» **EXERCISE PROMPT**
The entries below are to be transcribed in full, without their images.

BEGIN STUDY MATERIAL

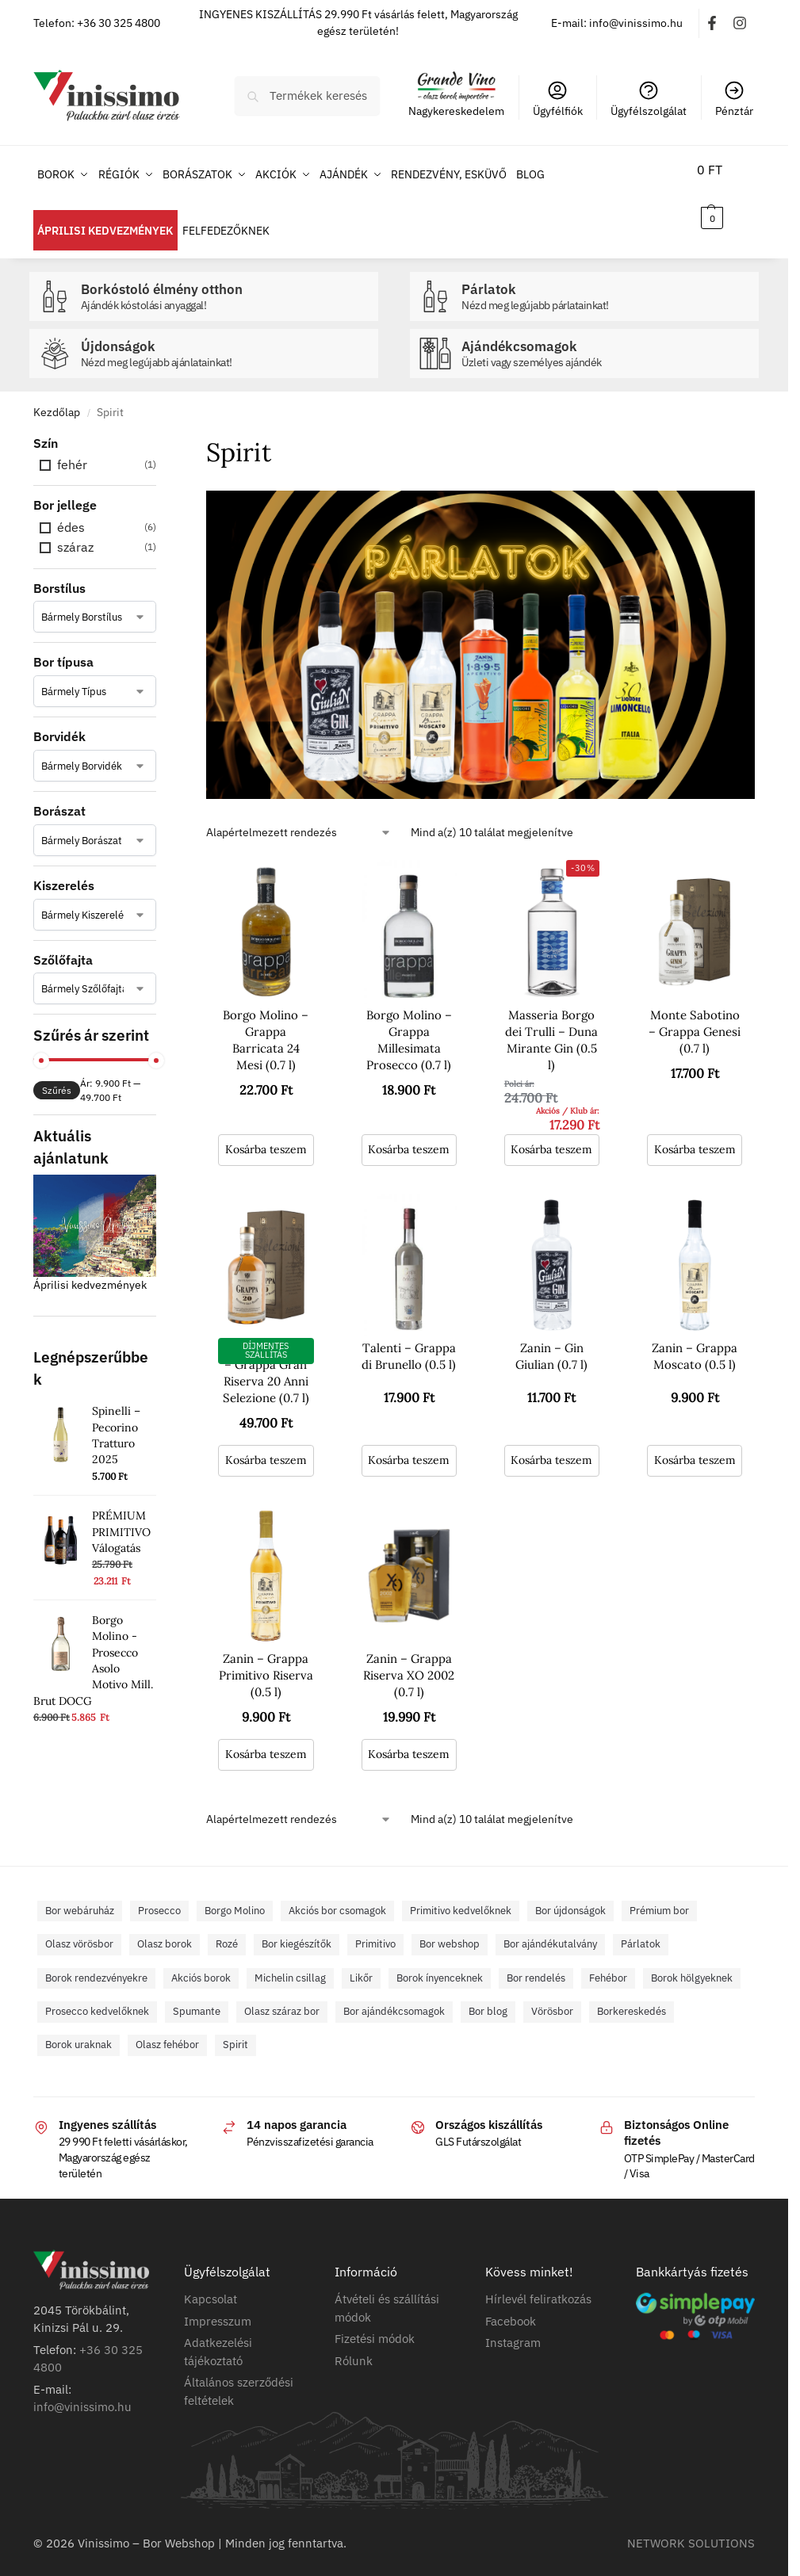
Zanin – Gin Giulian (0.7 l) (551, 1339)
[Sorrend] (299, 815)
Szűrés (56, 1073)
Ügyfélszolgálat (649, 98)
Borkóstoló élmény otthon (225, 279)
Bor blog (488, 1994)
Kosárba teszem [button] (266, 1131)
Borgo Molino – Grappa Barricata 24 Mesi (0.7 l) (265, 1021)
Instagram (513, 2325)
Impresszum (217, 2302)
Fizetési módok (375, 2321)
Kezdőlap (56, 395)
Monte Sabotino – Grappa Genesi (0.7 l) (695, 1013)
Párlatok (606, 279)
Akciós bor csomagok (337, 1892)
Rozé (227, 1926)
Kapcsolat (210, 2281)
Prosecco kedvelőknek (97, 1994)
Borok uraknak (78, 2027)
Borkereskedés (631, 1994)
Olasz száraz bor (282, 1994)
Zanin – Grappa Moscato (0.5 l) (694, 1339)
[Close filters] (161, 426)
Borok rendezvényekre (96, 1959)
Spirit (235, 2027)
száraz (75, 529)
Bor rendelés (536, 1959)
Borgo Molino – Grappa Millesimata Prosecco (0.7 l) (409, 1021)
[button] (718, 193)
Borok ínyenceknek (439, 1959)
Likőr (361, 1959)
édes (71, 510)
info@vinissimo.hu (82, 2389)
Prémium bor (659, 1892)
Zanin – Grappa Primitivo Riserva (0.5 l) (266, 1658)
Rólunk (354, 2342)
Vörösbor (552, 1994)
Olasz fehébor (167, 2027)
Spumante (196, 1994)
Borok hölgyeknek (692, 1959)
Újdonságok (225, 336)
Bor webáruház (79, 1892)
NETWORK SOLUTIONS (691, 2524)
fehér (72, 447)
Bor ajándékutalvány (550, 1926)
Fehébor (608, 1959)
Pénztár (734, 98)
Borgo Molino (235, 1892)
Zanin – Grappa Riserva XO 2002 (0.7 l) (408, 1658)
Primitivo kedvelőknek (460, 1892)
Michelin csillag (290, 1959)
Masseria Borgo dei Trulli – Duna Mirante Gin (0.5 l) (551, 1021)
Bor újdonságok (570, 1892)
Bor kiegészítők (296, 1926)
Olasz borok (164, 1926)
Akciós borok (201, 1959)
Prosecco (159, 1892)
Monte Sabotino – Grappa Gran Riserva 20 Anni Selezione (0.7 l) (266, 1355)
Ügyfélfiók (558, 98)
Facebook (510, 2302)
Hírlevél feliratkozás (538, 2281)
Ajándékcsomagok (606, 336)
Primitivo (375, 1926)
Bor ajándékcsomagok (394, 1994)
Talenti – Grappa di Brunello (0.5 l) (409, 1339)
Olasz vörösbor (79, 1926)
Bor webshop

END STUDY MATERIAL

» **RESPONSE**
Zanin – Gin Giulian (0.7 l) (551, 1339)
[Sorrend] (299, 815)
Szűrés (56, 1073)
Ügyfélszolgálat (649, 98)
Borkóstoló élmény otthon (225, 279)
Bor blog (488, 1994)
Kosárba teszem [button] (266, 1131)
Borgo Molino – Grappa Barricata 24 Mesi (0.7 l) (265, 1021)
Instagram (513, 2325)
Impresszum (217, 2302)
Fizetési módok (375, 2321)
Kezdőlap (56, 395)
Monte Sabotino – Grappa Genesi (0.7 l) (695, 1013)
Párlatok (606, 279)
Akciós bor csomagok (337, 1892)
Rozé (227, 1926)
Kapcsolat (210, 2281)
Prosecco kedvelőknek (97, 1994)
Borok uraknak (78, 2027)
Borkereskedés (631, 1994)
Olasz száraz bor (282, 1994)
Zanin – Grappa Moscato (0.5 l) (694, 1339)
[Close filters] (161, 426)
Borok rendezvényekre (96, 1959)
Spirit (235, 2027)
száraz (75, 529)
Bor rendelés (536, 1959)
Borgo Molino – Grappa Millesimata Prosecco (0.7 l) (409, 1021)
[button] (718, 193)
Borok ínyenceknek (439, 1959)
Likőr (361, 1959)
édes (71, 510)
info@vinissimo.hu (82, 2389)
Prémium bor (659, 1892)
Zanin – Grappa Primitivo Riserva (0.5 l) (266, 1658)
Rólunk (354, 2342)
Vörösbor (552, 1994)
Olasz fehébor (167, 2027)
Spumante (196, 1994)
Borok hölgyeknek (692, 1959)
Újdonságok (225, 336)
Bor webáruház (79, 1892)
NETWORK SOLUTIONS (691, 2524)
fehér (72, 447)
Bor ajándékutalvány (550, 1926)
Fehébor (608, 1959)
Pénztár (734, 98)
Borgo Molino (235, 1892)
Zanin – Grappa Riserva XO 2002 (0.7 l) (408, 1658)
Primitivo kedvelőknek (460, 1892)
Michelin csillag (290, 1959)
Masseria Borgo dei Trulli – Duna Mirante Gin (0.5 l) (551, 1021)
Bor újdonságok (570, 1892)
Bor kiegészítők (296, 1926)
Olasz borok (164, 1926)
Akciós borok (201, 1959)
Prosecco (159, 1892)
Monte Sabotino – Grappa Gran Riserva 20 Anni Selezione (0.7 l) (266, 1355)
Ügyfélfiók (558, 98)
Facebook (510, 2302)
Hírlevél feliratkozás (538, 2281)
Ajándékcsomagok (606, 336)
Primitivo (375, 1926)
Bor ajándékcsomagok (394, 1994)
Talenti – Grappa di Brunello (0.5 l) (409, 1339)
Olasz vörösbor (79, 1926)
Bor webshop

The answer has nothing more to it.